Six screenshots shared by Russian journalist Andrey Guselnikov on Telegram show internal codes and examples of what YouTube has labeled “harmful” or “hateful” content in an online course mandated for content moderators.
According to the slides, the “glorification/promotion of [the] ‘Z’ symbol associated with the Russian military” is labeled “hate” and “extreme” under policy ID 864. So is saying that the conflict “is to denazify the Ukrainian government,” which is what Russian President Vladimir Putin said in February.
Saying that “Ukraine military is attacking its own people” is also considered problematic, ranging from “harmful-misinformation-moderate” (ID 862) to “harmful-misinformation-extreme” (ID 863) if the powers that be decide it amounts to “promotion or glorification.”
There was no clarification whether either standard would apply to factual reports of Ukrainian artillery targeting Ukrainian citizens living in territories under Russian control, for example.
Another highlighted phrase under policies 862 and 863 is “US funded bioweapons labs in Ukraine.” Presumably the key word here is “bioweapons,” since the existence of “biological research facilities” in Ukraine was recognized by US Under Secretary of State Victoria Nuland in a Senate testimony in March, and the Russian military has repeatedly presented evidence that these labs were funded by the US government, and the Pentagon in particular.
One of the slides shows a list of “out of scope” claims, noting there is no “full-scale block on all content” related to the conflict.
According to Guselnikov, the source of the leaked slides is a Polish national named Kamil Kozera, who used to work for Majorel, a contractor hired by YouTube for content moderation.
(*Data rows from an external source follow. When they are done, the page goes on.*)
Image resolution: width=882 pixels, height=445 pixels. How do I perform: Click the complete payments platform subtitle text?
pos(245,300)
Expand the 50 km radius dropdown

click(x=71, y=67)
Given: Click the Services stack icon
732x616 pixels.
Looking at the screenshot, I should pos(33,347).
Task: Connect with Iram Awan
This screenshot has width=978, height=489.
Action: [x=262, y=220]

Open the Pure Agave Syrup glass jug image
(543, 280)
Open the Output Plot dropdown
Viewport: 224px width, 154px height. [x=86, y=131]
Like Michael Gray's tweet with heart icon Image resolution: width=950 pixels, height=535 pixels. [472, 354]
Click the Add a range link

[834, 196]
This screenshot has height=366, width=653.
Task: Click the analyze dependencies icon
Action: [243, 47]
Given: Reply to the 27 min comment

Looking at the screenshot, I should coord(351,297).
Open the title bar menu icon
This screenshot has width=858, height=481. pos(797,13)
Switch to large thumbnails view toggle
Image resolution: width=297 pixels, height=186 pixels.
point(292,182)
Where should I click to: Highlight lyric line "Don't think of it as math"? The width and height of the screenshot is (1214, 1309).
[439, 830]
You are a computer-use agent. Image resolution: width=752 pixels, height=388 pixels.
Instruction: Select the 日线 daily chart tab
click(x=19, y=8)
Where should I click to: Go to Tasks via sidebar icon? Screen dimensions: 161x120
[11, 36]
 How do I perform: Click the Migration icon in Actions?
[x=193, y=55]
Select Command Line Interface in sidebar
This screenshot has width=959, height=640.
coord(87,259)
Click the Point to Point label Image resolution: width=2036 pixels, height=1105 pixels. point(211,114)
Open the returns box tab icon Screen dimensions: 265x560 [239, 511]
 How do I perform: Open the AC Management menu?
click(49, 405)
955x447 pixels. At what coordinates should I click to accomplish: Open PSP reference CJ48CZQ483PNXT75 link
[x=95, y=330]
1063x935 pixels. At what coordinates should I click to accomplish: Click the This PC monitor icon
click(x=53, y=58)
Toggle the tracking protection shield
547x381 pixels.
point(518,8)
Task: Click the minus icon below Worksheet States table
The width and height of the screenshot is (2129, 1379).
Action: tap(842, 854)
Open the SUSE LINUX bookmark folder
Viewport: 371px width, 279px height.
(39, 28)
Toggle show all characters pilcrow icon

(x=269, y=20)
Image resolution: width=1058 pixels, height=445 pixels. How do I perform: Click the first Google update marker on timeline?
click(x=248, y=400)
YouTube somehow identified Kozera from the screenshots and had him fired over the leak. RT cannot independently verify the authenticity of the screenshots, and has reached out to YouTube for comment.
To be clear: this has never been a public Twitter policy. We’ve noted since the beginning of the “Ukraine War” that Twitter was aggressively censoring anything that went against the official narrative. For example, they were deleting all of the videos of Ukrainians torturing people – videos that were uploaded to Telegram by the Ukrainians themselves.
They also began censoring anyone who posted the facts about the false flags and hoaxes done against Russia. They were even banning people for saying that the Ukraine would not win the war against Russia.
This is the first evidence we have that this is an official secret policy, but if you looked at our documentation of the fact, censorship of any disagreement with the government/media war narrative has been obvious and undeniable since the invasion began.
In fact, censorship of Ukraine truth is even more extreme than censorship of Covid truth, which was previously the most extreme censorship. The censorship of the feelings stuff was pretty selective.